Work, business & professional services
Don't just do something, sit there
One of the consequences of technology is the speeding up of everyday life. This creates a sound bite, tick box, instant opinion culture in which people are expected to amass knowledge almost instantaneously. Children suffer the most, finding it almost impossible to wait for anything. This is a problem because when it comes to innovation and ideas, new solutions need periods of reflection and contemplation. Indeed, some types of thinking cannot be done at high speed and ideally require solitude and silence (two raw materials that are increasingly hard to find). In our experience the best way to get a new idea is to think about something else. Go for a walk, without your phone, and eventually something will pop out.
Source: The Guardian (UK).
The best innovators
Engineers make the best innovators. This is because engineers understand that most things are part of a system (so everything influences everything else). Systems therefore need to be robust and design really matters.
Source: The Economist (UK).
Alumni power
According to a Bank Boston study, MIT alumni have created 4,000 companies employing 1.1 million people with revenues of US $ 232 billion. And that was in 1997. Such figures led Cambridge University to form a joint venture with MIT in 2002 to exploit scientific discoveries, especially in the area of biotech. However, getting entrepreneurs to gravitate to new places takes more than just money. You need places where new ideas are valued and where failure is accepted. In Europe failure is stigmatised. In the US it isn’t. Indeed, there is a VC company in the US that won’t lend you any money unless you failed at least twice.
Source: New York Times (US).
Creative cities
According to Professor Richard Florida (The Rise of the Creative Class), economic progress is driven by ideas, and ideas tend to cluster in cities that are open and tolerant of diversity. If cities want to become economic powerhouses they must therefore attract gays, bohemians and ethnic minorities. In other words, no rock bands no patents.
Source: AFR Boss (AUS).
More measurement
According to the Harvard Business Review, MRI and PET scanning not only have implications for customer research (how people respond to everything from product design and pricing to advertisements) but also management. Traditionally, subjects such as leadership, teams, motivation and personality have relied on ‘soft’ sciences like psychology and psychoanalysis.
Source: Harvard Business Review (US).
The social costs of work
Work-life balance is now a mainstream question inside most organisations. The issues range from finding ways to reduce stress to encouraging soft skills (emotional intelligence). Books like the Commercialisation of Everyday Life, Consumption and The Work/Life Collision have examined the impact of ‘business efficiency’ on home life but there is still work to be done looking at how business values and culture impacts on society at a wider level.
Source: AFR Boss (AUS).
Nice people to do business with
A law firm in the US has adopted a ‘no asshole’ rule to prevent the company from hiring (or keeping) bullies, bastards and narcissists. A similar ‘no jerks’ rule is applied at another US company, which defines the rule as the ability to get along with others.

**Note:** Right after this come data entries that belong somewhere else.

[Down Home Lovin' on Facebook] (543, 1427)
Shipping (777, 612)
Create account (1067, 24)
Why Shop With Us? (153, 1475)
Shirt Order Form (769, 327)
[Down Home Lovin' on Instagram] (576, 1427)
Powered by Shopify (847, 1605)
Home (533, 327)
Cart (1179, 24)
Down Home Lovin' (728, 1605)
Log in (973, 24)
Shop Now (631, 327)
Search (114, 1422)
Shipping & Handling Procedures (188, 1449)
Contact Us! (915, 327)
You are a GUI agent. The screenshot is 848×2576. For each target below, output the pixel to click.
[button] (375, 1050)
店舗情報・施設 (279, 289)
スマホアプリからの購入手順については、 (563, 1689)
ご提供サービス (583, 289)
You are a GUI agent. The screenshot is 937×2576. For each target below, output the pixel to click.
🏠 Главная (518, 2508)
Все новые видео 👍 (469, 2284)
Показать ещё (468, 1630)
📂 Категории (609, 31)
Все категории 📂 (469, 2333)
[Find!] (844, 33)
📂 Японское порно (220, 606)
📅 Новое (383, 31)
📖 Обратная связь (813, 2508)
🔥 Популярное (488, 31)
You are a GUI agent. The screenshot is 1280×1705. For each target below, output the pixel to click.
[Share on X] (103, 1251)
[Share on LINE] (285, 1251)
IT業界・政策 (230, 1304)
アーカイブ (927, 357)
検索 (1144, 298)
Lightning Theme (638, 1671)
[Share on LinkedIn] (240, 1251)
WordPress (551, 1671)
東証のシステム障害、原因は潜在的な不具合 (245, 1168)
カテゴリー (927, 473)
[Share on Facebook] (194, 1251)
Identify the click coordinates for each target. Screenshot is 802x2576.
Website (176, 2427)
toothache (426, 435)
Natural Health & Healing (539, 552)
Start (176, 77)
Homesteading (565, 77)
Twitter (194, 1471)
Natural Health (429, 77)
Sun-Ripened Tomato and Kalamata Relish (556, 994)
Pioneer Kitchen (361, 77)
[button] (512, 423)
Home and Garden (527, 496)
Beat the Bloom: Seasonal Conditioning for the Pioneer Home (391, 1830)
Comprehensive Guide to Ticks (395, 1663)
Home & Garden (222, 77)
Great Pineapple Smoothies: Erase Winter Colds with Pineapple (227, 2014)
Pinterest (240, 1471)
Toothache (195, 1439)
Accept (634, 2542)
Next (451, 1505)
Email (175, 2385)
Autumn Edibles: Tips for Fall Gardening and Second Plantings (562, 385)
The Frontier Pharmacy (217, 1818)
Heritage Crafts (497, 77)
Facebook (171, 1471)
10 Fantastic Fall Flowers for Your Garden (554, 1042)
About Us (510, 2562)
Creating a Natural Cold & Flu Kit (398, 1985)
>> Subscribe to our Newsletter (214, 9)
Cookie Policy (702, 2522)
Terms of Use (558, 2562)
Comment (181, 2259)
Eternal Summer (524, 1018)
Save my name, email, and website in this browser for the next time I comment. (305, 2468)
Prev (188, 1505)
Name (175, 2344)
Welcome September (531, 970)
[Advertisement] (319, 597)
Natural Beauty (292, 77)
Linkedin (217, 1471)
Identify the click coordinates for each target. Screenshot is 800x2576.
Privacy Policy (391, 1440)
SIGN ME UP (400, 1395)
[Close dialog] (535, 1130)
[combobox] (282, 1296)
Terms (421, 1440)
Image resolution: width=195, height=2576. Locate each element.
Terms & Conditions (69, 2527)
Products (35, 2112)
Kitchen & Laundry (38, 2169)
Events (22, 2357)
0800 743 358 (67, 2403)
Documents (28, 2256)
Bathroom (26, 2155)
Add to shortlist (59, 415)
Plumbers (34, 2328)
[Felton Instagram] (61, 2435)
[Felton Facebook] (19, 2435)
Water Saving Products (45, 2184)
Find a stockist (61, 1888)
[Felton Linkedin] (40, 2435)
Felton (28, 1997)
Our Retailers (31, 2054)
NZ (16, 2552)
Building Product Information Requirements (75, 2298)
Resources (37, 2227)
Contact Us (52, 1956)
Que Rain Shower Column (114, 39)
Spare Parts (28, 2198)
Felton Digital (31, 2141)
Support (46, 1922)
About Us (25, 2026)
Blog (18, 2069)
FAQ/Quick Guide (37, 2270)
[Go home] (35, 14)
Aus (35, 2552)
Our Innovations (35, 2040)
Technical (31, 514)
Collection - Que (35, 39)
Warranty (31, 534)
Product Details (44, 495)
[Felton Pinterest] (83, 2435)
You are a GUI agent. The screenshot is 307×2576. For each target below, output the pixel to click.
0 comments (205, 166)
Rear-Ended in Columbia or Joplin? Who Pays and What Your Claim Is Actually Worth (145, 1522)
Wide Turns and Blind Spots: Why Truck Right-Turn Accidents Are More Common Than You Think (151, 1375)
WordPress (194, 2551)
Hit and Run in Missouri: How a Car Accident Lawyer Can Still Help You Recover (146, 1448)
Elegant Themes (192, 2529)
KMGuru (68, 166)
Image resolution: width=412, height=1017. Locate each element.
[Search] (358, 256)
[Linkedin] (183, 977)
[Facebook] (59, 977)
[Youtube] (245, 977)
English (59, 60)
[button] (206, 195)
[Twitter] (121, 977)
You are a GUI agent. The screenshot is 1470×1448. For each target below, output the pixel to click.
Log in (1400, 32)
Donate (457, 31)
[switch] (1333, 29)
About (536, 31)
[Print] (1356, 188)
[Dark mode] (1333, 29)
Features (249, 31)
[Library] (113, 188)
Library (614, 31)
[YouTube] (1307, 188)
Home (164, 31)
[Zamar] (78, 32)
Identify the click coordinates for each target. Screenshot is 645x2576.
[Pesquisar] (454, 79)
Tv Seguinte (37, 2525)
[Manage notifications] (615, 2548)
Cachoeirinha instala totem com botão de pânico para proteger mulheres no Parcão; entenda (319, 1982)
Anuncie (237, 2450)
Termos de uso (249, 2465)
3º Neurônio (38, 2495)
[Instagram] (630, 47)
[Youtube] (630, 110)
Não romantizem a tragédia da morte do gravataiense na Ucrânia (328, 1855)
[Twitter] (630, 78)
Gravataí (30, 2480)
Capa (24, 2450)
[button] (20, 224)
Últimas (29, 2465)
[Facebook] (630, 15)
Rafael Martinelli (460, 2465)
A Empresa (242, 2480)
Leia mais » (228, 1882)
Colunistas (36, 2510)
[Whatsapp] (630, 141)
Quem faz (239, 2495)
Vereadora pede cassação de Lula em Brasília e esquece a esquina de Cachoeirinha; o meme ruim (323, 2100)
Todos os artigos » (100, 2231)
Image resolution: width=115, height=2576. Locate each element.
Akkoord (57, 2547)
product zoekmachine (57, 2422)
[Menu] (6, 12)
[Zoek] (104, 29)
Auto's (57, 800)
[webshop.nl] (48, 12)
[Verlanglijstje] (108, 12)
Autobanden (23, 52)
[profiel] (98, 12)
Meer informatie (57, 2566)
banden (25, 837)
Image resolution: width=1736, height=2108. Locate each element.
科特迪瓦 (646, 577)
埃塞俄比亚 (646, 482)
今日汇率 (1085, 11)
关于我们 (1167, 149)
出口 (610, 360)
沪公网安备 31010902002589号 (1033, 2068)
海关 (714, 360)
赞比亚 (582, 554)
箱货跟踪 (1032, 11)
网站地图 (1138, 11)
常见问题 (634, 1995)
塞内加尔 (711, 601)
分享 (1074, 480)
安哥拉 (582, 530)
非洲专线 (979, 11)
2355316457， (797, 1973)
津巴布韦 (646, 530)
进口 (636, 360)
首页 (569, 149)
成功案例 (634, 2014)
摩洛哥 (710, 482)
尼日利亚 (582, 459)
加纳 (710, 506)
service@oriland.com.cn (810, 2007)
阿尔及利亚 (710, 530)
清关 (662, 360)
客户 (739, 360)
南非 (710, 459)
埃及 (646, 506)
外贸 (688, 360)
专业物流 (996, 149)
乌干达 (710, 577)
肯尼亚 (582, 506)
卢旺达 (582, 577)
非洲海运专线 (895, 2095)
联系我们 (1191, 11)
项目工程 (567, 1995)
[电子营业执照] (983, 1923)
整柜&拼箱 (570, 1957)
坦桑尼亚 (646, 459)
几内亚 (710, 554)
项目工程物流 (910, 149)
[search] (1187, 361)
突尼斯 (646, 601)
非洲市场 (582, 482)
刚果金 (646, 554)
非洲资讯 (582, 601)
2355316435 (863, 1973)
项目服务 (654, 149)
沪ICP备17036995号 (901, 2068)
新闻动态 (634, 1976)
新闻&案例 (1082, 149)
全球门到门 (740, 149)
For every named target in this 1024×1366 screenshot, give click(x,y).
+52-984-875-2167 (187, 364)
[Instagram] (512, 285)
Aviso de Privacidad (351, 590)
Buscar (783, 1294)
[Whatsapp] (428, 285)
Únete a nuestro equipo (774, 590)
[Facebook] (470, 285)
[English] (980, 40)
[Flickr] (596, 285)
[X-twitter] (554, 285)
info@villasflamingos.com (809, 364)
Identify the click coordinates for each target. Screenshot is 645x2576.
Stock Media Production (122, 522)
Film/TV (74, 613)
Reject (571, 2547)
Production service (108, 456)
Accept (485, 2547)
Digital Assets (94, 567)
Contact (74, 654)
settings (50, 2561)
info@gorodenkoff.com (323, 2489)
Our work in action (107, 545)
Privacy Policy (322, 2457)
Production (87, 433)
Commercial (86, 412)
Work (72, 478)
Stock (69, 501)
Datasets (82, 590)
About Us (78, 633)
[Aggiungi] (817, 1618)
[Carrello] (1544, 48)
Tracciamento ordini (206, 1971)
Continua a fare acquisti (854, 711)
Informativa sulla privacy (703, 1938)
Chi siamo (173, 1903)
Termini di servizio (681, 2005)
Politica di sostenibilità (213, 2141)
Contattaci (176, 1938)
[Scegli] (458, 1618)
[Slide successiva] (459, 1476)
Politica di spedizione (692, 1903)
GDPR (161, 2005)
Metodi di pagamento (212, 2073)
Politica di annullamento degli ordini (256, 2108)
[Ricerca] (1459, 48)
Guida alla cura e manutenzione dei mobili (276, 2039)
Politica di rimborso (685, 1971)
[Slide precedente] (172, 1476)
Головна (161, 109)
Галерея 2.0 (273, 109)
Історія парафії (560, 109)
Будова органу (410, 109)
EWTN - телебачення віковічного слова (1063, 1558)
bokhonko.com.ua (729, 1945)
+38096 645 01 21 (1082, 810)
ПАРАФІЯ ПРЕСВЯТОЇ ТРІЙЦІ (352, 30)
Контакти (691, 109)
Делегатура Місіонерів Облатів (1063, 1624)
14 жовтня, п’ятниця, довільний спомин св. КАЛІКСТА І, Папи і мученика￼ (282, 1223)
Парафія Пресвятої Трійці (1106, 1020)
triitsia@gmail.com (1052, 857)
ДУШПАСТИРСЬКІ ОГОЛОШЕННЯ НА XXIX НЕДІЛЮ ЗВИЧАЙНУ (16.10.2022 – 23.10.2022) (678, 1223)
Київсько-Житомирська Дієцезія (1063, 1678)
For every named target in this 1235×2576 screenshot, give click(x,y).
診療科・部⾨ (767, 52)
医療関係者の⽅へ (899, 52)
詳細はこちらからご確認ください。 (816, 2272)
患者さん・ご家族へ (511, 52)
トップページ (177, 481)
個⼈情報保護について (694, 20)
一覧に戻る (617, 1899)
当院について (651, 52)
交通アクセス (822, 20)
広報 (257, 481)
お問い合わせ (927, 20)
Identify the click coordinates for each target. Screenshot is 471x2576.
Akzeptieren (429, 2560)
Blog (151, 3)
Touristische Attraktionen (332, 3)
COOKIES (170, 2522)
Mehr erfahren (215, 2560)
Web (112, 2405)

Source: Harvard Business Review (US).
Companies of the future
A list of the world’s 500 largest corporations in the year 2054 is headed by Amazonbay. Other top companies include Toyota, Sinogazzon, Sinobiocorp, Indosoft, Nestlé, IBM and Newscorp.
Source: Fortune/gbn.com (US).
The next big idea (small ideas)
According to the Economist “blockbuster new products are harder and harder to come by, and big companies can do much better if they focus on making lots of small things better.” (The opposite of what innovation guru Gary Hamel says). Radical innovation tends to disrupt the status quo which causes resistance in both companies (internally) and markets. The fragmentation of mass-markets into numerous niche markets means that launching disruptive innovations is also becoming harder. Solutions to such dilemmas include business process innovation (as practised by Toyota, Wal-Mart and Dell), and switching from product innovation to ‘demand innovation’(discovering new forms of demand rather than enhancing existing products and services).
Source: The Economist (UK).
Rich Dad poor Dad
The ratio of average CEO pay to average worker pay is now 400:1.
Source: The Atlantic Monthly (US).
Aggressive competition
80% of companies are dominated by passive aggressive behaviour.
Source: The Australian (AUS).
This is Ms Fisher, she's new ...
A law compelling German companies to hire trainees is being applied to German brothels.